I always code with engine running and laptop fully charged.


----------



## matteis (Jun 9, 2015)

Tks!

"In a 320i Sport GP 2015 (F30) I dind't find the "LEVEL_1" line. How can I increase the angels's brightness in this case?

Also, after coding modules FEM_BODY and REM, fog lamps start behaving strangely: they only work as welcome lights. If I press the buton to turn them on, they no longer work."

Anyone help with questions above?


----------



## dany81ta (Nov 12, 2014)

In my f30 2012 i code and work it
MAPPING_STANDL_V_L_PWM_LEVEL_STANDARD> .. i set to 50% (werte 32).. 
MAPPING_STANDL_V_R_PWM_LEVEL_STANDARD>.. i set to 50% (werte 32)

Inviato dal mio GT-I9505 utilizzando Tapatalk


----------



## matteis (Jun 9, 2015)

Does anyone know if is that possible to increase Angel eyes' brightness on the new 2016 BMW cars (like new F30 320i, new F48 X1, etc )that come with LED lamps?


----------



## matteis (Jun 9, 2015)

matteis said:


> Does anyone know if is that possible to increase Angel eyes' brightness on the new 2016 BMW cars (like new F30 320i, new F48 X1, etc )that come with LED lamps?


Any help?


----------



## dmnc02 (Mar 28, 2003)

matteis said:


> Any help?


See this thread:

SOLVED!!! HALO Brightness %100 with lowbeams F30LCI NON ADAPTIVE LED HEADLIGHT


----------



## E61-520 (May 24, 2015)

Which setting is brightest? Werte 02 100% or werte 05 13,7v


----------



## wetoddid2 (Jun 5, 2017)

Can anyone send me their fem_body mapping 3062 and 3063 with adaptive headlight? My OEM Xenon angel eyes (2015 F32) won't come back on. Only faults i'm getting is mapping faults. I removed 8s4 from FA and wrote it to Fem_body and now my lights are all messed up. Thank you.


----------



## Almaretto (Nov 17, 2015)

wetoddid2 said:


> Can anyone send me their fem_body mapping 3062 and 3063 with adaptive headlight? My OEM Xenon angel eyes (2015 F32) won't come back on. Only faults i'm getting is mapping faults. I removed 8s4 from FA and wrote it to Fem_body and now my lights are all messed up. Thank you.
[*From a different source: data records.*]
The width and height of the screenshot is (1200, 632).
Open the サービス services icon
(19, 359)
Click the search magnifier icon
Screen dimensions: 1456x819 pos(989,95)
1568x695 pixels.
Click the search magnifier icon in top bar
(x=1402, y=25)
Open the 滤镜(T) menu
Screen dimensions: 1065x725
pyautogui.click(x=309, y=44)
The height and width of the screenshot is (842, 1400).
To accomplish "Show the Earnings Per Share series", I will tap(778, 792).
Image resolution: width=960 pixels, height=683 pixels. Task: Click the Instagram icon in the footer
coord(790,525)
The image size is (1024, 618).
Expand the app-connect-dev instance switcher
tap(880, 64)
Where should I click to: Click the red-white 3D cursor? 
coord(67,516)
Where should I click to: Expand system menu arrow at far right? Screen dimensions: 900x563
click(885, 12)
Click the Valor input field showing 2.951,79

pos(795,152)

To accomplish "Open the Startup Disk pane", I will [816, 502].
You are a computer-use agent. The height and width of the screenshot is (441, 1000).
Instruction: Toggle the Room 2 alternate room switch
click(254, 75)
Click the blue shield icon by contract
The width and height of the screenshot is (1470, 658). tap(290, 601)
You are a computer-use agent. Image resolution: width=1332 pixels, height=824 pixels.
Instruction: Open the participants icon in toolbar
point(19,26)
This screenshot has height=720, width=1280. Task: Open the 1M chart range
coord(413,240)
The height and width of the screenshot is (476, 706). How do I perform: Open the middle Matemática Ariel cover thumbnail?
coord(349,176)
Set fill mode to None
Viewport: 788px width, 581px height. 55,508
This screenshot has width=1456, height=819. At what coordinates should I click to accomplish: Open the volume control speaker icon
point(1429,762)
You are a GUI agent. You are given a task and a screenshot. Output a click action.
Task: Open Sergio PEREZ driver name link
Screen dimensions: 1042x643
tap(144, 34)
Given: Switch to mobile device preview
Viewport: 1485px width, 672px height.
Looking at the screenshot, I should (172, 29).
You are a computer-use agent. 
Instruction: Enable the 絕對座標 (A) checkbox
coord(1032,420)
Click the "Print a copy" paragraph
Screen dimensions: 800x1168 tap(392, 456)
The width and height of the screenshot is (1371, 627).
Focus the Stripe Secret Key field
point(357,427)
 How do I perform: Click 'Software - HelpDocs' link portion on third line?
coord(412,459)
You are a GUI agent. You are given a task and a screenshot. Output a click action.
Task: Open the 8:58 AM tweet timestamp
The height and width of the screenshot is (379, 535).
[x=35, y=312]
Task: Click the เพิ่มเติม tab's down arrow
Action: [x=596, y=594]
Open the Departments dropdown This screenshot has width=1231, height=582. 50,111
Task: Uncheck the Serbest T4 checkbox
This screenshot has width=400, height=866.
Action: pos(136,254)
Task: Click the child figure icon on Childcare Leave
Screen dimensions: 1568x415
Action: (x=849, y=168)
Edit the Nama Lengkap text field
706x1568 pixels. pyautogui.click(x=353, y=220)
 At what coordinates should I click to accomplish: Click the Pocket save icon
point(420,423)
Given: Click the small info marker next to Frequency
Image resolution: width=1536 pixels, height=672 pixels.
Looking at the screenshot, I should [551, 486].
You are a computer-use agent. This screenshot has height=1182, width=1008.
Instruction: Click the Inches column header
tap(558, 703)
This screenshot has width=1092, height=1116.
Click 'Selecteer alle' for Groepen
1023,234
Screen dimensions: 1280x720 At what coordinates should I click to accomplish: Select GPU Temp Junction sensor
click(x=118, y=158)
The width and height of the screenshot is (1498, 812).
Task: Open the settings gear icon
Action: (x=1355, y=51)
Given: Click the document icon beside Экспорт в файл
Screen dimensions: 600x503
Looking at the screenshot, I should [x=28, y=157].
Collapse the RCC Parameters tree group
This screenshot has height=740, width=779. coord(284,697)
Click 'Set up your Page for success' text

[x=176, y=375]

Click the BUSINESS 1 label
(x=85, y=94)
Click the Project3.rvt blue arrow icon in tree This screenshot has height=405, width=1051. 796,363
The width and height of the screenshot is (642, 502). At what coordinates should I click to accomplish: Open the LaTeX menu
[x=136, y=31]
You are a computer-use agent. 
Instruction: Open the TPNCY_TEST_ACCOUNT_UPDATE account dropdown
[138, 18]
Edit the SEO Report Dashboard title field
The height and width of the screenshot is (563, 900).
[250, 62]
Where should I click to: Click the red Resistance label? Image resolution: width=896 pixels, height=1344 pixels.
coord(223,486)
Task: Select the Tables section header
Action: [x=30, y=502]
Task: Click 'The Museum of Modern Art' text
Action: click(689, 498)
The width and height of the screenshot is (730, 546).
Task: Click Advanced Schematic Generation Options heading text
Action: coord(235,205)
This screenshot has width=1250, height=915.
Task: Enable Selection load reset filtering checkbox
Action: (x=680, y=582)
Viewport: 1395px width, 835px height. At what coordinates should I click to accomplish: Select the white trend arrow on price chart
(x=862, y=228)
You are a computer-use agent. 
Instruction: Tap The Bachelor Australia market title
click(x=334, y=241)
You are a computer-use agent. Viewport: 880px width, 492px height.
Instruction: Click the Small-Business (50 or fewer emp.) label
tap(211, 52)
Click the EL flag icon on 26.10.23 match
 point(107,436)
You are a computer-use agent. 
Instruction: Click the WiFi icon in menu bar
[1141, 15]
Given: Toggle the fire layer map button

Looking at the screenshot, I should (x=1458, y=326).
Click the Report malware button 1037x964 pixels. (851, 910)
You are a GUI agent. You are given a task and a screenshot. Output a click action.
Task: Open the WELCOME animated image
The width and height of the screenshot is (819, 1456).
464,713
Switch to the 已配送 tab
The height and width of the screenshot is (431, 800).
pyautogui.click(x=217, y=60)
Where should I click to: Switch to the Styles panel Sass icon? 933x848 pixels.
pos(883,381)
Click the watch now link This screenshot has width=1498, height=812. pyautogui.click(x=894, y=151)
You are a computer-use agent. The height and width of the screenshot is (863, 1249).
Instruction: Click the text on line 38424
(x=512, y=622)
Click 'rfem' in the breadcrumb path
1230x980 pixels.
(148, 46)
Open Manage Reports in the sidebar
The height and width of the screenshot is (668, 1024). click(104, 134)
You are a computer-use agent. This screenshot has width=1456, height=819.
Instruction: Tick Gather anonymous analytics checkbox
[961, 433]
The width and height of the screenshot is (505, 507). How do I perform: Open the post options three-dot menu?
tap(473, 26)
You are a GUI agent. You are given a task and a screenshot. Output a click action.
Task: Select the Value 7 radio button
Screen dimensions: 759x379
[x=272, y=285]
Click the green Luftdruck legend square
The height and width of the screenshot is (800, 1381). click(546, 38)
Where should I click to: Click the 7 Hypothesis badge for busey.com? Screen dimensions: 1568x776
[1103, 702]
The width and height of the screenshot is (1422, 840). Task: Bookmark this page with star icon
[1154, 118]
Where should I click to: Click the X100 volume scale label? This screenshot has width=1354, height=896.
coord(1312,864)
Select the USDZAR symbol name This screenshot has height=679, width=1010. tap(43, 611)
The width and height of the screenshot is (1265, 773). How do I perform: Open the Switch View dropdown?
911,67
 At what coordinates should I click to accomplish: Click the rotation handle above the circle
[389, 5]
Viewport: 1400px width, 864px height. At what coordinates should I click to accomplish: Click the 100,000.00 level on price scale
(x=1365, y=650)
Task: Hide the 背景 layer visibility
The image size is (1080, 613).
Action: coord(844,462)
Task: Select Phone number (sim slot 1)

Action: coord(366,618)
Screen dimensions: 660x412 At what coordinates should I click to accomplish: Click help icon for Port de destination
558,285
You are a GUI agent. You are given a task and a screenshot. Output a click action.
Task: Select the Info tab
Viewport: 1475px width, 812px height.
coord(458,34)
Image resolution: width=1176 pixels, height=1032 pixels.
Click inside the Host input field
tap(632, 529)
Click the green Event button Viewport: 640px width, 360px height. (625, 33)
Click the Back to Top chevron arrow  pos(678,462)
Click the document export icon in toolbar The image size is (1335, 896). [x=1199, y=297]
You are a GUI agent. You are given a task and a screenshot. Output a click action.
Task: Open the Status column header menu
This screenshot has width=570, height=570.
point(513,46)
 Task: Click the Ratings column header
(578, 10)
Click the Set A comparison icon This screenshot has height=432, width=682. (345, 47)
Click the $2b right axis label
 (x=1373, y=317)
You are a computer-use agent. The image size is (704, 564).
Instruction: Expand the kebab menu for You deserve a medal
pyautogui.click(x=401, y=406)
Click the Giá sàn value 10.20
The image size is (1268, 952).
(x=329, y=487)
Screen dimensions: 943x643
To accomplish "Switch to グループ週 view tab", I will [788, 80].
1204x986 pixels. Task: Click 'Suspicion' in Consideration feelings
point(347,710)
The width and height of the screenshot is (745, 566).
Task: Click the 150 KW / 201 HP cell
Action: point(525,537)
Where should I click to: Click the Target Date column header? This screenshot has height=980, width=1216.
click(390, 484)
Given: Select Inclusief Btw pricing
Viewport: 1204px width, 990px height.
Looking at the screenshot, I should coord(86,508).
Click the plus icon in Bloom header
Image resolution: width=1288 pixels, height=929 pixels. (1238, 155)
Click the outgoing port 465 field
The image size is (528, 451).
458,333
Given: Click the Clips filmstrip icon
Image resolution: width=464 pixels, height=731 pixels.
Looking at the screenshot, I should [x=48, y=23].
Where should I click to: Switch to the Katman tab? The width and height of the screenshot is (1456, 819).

You do not want to use random FA. You want CAF specific for vehicle.


----------



## wetoddid2 (Jun 5, 2017)

Lol. You're right. I want to view someone else's fem body to see what they have mapped to fernlicht, what they have mapped to addielicht(sp?) and so on. I wouldn't dare inject a random cafd to my vehicle. I'm asking to view their setup. I think when I flashed my ecu, some of the lights got mapped wrong, or didn't get mapped at all.


----------



## wetoddid2 (Jun 5, 2017)

Mapping tagfahrlicht was off. Same with standlicht. It was off. I can map tms_leuchtring or al or pol to it. Then under dependency function I can make it tagfahrlicht or function 1


----------



## Almaretto (Nov 17, 2015)

wetoddid2 said:


> Lol. You're right. I want to view someone else's fem body to see what they have mapped to fernlicht, what they have mapped to addielicht(sp?) and so on. I wouldn't dare inject a random cafd to my vehicle. I'm asking to view their setup. I think when I flashed my ecu, some of the lights got mapped wrong, or didn't get mapped at all.


E-SYS: How to create 'default' cafs based on VO


----------